HONOLULU - Plus épris d’opportunisme que de bon sens, le tribunal a préféré vendre les 12 000 contrefaçons saisies à Hawaii plutôt que les détruire, dans l’espoir de récupérer une partie des 2 millions de dollars (environ 10 millions de francs) de dommages et intérêts que les directeurs de la galerie n’ont jamais versés, alors qu’ils auraient écoulé pour 100 millions de dollars (500 millions de francs) de faux avant d’être écroués. Les vacations se sont tenues en Californie et n’ont recueilli que 350 000 dollars (1,75 million de francs), dans une parodie de vente qui a dispersé à tous vents les faux que les plaignants s’étaient efforcés de retirer du marché !
L’affaire semble incroyable, mais il faut savoir que les œuvres apocryphes n’ont rien d’illicite en soi : l’infraction commence lorsque le vendeur les propose comme des œuvres authentiques.
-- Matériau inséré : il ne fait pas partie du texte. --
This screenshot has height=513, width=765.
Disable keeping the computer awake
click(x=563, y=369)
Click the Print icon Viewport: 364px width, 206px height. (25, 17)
Cette décision était donc fondée du point de vue juridique. Des fonctionnaires zélés ont même pris la peine d’apposer un minuscule avertissement au dos de la plupart des feuilles, mais plus de 1 500 d’entre elles sont restées vierges car elles ne figuraient pas sur l’acte d’accusation. Ces mises en garde disparaissent malheureusement sans peine sous un cadre et peuvent être effacées ; sur les sculptures, il s’agit même de simples papillons détachables…
Virgilia Pancoast, consultant auprès des services d’authentification de l’International Foundation for Art Research et témoin à charge à Honolulu, ne cachait pas sa consternation : "On aurait dû les détruire, car des acheteurs naïfs ou peu éclairés risquent de les acquérir un jour en les prenant pour des originaux. Cette affaire ne fait qu’augmenter la confusion qui règne autour des estampes de Dalí".
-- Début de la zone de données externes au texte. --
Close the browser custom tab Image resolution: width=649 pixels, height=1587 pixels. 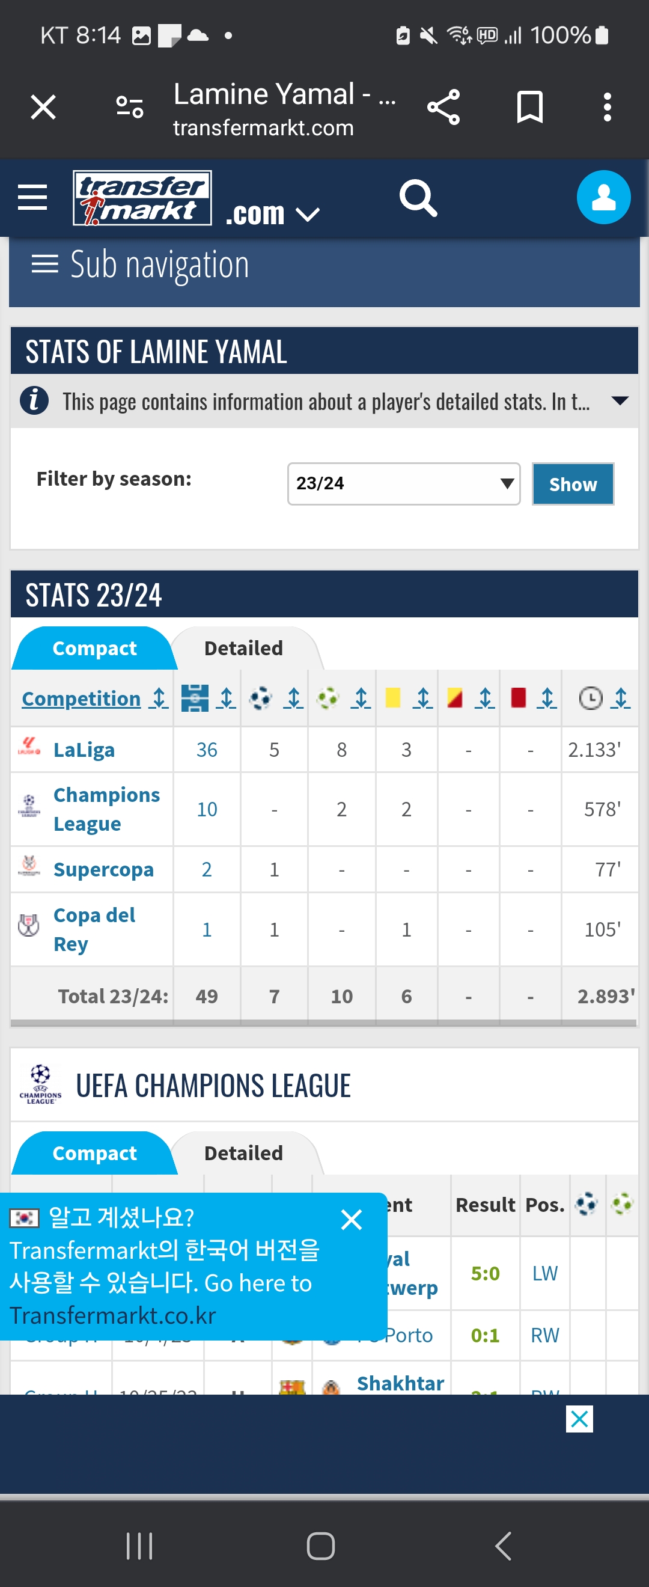click(43, 107)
1987-1988 Les inspecteurs fédéraux Bob de Muro et Jack Ellis, du Postal Inspection Service, viennent en Europe pour enquêter sur la question des fraudes sur le marché de l’art, après qu’un grand nombre de lithographies suspectes de Dalí aient été mises en vente par le Center Art Gallery de Hawaii.
1993 Les services fédéraux américains et Robert Descharnes, ancien secrétaire de l’artiste et directeur de la société Demart Pro Arte – qui administrait alors les droits d’auteur sur tout l’œuvre de Dalí – intentent à la Center Art Gallery un procès, gagné par la Federal Trade Commission en 1993.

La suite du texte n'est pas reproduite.